EXERCISE BRIEF
Search the records below for the word "computer", then return every line where it appears.

DATA EXTRACT START

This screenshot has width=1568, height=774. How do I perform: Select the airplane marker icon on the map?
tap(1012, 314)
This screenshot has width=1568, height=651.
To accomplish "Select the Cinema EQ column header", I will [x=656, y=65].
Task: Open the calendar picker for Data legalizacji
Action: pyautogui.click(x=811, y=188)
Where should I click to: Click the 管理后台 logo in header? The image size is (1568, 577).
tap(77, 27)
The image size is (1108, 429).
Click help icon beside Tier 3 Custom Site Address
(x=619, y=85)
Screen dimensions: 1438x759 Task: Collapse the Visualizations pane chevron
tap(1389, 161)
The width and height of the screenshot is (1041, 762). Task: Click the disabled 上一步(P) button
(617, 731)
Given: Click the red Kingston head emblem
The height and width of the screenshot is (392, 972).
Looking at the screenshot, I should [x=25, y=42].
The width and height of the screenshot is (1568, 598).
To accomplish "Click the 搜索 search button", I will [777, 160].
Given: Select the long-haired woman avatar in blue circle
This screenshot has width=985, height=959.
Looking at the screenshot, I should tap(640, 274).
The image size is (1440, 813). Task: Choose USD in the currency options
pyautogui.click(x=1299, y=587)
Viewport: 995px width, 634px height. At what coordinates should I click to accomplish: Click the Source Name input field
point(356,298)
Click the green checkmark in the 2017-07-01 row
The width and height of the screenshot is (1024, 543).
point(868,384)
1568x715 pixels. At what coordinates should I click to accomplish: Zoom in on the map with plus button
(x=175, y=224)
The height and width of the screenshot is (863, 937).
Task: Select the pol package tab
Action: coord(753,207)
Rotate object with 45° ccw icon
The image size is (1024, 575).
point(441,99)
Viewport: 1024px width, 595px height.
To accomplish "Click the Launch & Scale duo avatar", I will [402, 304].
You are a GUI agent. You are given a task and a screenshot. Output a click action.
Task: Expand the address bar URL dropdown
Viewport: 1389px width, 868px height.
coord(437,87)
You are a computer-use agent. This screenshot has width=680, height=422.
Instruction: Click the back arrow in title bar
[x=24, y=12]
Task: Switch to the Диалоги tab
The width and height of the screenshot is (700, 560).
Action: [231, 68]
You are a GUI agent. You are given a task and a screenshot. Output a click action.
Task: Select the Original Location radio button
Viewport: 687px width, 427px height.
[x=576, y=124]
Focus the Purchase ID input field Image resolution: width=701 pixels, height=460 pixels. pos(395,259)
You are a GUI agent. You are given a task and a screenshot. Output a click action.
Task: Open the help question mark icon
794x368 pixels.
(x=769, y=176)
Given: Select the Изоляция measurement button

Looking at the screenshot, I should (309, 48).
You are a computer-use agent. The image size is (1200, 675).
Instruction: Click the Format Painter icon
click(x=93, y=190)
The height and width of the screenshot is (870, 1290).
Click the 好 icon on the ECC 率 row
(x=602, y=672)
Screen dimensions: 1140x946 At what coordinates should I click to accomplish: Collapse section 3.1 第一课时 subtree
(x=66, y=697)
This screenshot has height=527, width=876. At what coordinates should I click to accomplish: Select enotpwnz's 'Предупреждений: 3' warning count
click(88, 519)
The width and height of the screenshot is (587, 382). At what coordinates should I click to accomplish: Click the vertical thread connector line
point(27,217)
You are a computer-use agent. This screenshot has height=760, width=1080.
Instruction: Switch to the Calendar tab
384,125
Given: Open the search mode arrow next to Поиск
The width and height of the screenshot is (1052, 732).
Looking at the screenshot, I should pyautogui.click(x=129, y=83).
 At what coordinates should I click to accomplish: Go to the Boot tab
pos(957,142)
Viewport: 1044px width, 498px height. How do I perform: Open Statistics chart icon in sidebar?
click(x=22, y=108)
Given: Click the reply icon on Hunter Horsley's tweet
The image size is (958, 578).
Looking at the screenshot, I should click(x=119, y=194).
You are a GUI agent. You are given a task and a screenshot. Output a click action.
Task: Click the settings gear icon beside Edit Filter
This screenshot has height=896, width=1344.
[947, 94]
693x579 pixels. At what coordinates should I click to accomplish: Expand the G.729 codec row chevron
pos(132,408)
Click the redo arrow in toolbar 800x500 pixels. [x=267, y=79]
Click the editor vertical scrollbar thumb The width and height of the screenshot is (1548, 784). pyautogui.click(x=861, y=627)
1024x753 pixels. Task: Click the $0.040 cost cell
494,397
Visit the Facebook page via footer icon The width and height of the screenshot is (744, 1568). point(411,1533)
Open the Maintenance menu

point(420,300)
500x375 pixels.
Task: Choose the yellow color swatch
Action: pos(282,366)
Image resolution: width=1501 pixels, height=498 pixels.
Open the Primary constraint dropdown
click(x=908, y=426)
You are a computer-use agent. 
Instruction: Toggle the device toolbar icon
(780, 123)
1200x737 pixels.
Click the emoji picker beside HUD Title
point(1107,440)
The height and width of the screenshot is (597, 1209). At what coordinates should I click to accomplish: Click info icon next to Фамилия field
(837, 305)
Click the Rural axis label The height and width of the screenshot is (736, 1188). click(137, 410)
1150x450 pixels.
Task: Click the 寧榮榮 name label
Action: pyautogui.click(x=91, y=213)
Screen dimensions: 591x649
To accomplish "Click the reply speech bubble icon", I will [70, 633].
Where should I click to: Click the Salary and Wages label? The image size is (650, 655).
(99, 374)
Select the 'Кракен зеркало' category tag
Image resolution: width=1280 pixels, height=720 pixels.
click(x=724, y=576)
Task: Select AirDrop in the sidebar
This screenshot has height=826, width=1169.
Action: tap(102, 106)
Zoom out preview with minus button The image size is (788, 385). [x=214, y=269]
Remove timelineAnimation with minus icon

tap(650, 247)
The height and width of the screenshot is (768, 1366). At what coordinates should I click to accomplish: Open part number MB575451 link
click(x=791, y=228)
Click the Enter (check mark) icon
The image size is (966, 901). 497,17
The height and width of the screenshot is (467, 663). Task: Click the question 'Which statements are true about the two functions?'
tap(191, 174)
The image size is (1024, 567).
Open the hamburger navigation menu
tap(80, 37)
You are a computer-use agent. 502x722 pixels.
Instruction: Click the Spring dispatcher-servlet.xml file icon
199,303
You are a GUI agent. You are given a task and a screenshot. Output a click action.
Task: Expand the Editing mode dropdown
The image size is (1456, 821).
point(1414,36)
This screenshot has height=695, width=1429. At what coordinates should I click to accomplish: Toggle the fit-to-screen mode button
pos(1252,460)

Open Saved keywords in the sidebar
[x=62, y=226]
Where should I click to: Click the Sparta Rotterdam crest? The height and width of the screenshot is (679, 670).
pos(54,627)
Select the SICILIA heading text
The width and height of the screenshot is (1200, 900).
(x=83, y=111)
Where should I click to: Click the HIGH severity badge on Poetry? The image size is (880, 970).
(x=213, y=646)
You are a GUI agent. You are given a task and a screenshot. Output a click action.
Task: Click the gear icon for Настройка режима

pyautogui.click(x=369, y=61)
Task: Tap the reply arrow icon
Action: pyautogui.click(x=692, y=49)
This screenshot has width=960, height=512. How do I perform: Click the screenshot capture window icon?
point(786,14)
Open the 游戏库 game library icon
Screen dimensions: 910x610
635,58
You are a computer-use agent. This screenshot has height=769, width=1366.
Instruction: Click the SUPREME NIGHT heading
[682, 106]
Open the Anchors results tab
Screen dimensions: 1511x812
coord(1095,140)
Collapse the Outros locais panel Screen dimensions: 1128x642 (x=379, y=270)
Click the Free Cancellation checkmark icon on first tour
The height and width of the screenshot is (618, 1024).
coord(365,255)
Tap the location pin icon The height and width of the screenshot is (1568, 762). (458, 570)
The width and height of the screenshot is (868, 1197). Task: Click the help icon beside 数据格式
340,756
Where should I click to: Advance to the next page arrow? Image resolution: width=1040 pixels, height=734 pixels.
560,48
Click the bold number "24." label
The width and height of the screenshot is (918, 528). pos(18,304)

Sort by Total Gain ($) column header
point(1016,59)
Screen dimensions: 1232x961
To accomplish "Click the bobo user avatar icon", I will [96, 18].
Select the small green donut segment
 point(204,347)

DATA EXTRACT END

SOLVED PROBLEM
You are a computer-use agent. This screenshot has width=680, height=422.
You are a computer-use agent. The image size is (1200, 675).
You are a computer-use agent. This screenshot has height=760, width=1080.
You are a computer-use agent. 
You are a computer-use agent. 502x722 pixels.
You are a computer-use agent. This screenshot has height=769, width=1366.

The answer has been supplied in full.